WHAT YOU NEED TO DO:
A) In the Python classes extract, what does a lowercase name like my_dog usually refer to?
B) Reproduce the part of the Python classes extract from "Willie is now" up to and including "object at 0x000001987EFC46D0>>)".

SELECTED EXTRACT:

My dog's name is Willie.
My dog is 6 years old.

For my_dog = Dog('Willie', 6), we tell Python to create a dog whose name is 'Willie' and whose age is 6. When Python reads this line, it calls the __init__() method in Dog with the arguments 'Willie' and 6. The __init__() method creates an instance representing this particular dog and sets the name and age attributes using the provided values. Python then returns an instance representing this dog. We assign that instance to the variable my_dog. The naming convention is helpful here: we can usually assume that a capitalized name like Dog refers to a class, and a lowercase name like my_dog refers to a single instance created from a class.

We can use dot notation to access the attributes of an instance, otherwise:

my_dog.name, my_dog.age

('Willie', 6)

Parentheses are not needed when accessing attributes:

my_dog.name(), my_dog.age()

---------------------------------------------------------------------------
TypeError                                 Traceback (most recent call last)
Cell In[22], line 1
----> 1 my_dog.name(), my_dog.age()

TypeError: 'str' object is not callable

and call the methods defined in the Dog class:

my_dog.sit()
my_dog.roll_over()

Willie is now sitting.
Willie rolled over!

Parentheses are necessary when calling methods even if there is no argument to pass, otherwise:

my_dog.sit, my_dog.roll_over

(<bound method Dog.sit of <__main__.Dog object at 0x000001987EFC46D0>>,
 <bound method Dog.roll_over of <__main__.Dog object at 0x000001987EFC46D0>>)

MATERIAL SHOWN:
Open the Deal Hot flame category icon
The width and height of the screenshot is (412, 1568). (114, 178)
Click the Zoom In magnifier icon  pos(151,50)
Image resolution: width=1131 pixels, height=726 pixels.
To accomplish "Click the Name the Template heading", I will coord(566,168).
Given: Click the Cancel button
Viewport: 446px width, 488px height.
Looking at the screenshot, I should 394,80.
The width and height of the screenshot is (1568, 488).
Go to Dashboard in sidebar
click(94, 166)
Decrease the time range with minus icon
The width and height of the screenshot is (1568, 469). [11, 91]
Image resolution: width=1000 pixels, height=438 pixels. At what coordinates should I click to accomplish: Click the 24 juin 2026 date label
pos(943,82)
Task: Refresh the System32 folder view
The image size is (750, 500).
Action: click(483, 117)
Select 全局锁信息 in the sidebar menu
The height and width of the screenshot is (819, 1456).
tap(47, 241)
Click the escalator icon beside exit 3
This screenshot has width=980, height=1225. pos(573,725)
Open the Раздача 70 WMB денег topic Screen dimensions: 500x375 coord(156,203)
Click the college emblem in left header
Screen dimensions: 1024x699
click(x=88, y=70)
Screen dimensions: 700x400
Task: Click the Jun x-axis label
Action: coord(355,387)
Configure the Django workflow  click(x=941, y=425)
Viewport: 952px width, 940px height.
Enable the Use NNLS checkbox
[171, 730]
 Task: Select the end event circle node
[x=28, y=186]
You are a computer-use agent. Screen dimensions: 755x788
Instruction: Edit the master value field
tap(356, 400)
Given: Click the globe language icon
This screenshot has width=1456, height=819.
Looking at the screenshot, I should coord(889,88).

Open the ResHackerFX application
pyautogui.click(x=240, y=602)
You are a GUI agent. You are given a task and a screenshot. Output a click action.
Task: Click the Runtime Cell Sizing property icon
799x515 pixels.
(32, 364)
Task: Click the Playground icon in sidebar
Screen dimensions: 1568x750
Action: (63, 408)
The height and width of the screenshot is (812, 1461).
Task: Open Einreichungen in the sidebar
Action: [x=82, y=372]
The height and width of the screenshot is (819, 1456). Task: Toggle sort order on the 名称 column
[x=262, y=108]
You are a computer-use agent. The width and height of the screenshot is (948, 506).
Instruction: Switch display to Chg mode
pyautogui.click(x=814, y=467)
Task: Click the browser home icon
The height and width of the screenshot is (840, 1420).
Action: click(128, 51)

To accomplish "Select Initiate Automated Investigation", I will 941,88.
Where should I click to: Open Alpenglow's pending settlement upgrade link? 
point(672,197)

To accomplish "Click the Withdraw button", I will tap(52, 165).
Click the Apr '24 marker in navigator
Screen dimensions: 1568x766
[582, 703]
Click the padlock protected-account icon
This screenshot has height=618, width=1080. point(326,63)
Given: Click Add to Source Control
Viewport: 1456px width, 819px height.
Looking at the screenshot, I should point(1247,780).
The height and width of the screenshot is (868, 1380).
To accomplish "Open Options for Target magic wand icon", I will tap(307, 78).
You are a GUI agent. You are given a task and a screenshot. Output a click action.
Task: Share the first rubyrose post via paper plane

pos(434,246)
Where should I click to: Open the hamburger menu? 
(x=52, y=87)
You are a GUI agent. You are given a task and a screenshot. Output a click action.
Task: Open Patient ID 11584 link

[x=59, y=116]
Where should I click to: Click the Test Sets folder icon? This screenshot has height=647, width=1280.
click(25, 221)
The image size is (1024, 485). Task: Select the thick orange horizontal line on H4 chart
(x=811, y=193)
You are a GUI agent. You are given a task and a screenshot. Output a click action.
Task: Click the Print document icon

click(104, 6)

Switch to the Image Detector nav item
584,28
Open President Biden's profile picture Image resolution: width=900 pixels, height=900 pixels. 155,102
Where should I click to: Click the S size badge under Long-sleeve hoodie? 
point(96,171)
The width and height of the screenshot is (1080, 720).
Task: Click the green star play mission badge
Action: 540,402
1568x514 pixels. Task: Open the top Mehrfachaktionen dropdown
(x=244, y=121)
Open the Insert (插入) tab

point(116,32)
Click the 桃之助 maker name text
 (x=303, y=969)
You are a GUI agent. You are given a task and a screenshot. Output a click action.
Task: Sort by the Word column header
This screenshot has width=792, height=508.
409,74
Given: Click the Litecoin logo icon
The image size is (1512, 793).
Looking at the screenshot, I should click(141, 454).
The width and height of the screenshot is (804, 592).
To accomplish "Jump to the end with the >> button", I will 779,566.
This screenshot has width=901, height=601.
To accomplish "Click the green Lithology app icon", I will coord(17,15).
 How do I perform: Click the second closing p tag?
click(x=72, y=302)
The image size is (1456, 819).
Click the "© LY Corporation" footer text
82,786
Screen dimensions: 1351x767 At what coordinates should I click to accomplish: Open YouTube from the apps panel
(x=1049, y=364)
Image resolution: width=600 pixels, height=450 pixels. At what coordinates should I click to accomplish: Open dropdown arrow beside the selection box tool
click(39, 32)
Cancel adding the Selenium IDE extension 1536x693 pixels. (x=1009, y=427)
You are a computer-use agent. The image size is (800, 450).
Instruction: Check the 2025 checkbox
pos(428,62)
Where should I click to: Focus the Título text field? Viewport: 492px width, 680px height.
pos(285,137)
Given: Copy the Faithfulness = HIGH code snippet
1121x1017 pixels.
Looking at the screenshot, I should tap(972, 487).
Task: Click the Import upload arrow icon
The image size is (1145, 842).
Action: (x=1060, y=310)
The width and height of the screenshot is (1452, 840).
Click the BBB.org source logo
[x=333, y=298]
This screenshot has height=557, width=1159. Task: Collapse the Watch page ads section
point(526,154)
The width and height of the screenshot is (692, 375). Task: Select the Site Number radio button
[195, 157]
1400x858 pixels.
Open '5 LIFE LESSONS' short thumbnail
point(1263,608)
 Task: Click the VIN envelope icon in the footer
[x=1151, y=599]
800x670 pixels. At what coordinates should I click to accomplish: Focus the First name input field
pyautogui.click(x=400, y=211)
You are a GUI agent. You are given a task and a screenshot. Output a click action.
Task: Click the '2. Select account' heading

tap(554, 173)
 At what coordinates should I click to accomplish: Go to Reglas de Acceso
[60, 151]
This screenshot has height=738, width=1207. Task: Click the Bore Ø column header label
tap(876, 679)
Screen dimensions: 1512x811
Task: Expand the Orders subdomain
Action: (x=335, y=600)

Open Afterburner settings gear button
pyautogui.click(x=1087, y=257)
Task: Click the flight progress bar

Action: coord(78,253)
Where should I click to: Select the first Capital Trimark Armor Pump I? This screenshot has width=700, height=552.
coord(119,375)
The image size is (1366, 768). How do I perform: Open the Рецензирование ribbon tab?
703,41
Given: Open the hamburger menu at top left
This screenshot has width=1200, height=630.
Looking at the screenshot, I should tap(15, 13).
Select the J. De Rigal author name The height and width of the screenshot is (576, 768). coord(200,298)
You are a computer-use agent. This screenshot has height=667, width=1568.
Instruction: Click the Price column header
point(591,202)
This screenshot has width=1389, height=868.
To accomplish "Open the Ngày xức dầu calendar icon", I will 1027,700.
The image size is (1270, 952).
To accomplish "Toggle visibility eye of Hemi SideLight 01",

SOLUTIONS TO EACH TASK:
A) A single instance created from a class.

B)
Willie is now sitting.
Willie rolled over!

Parentheses are necessary when calling methods even if there is no argument to pass, otherwise:

my_dog.sit, my_dog.roll_over

(<bound method Dog.sit of <__main__.Dog object at 0x000001987EFC46D0>>,
 <bound method Dog.roll_over of <__main__.Dog object at 0x000001987EFC46D0>>)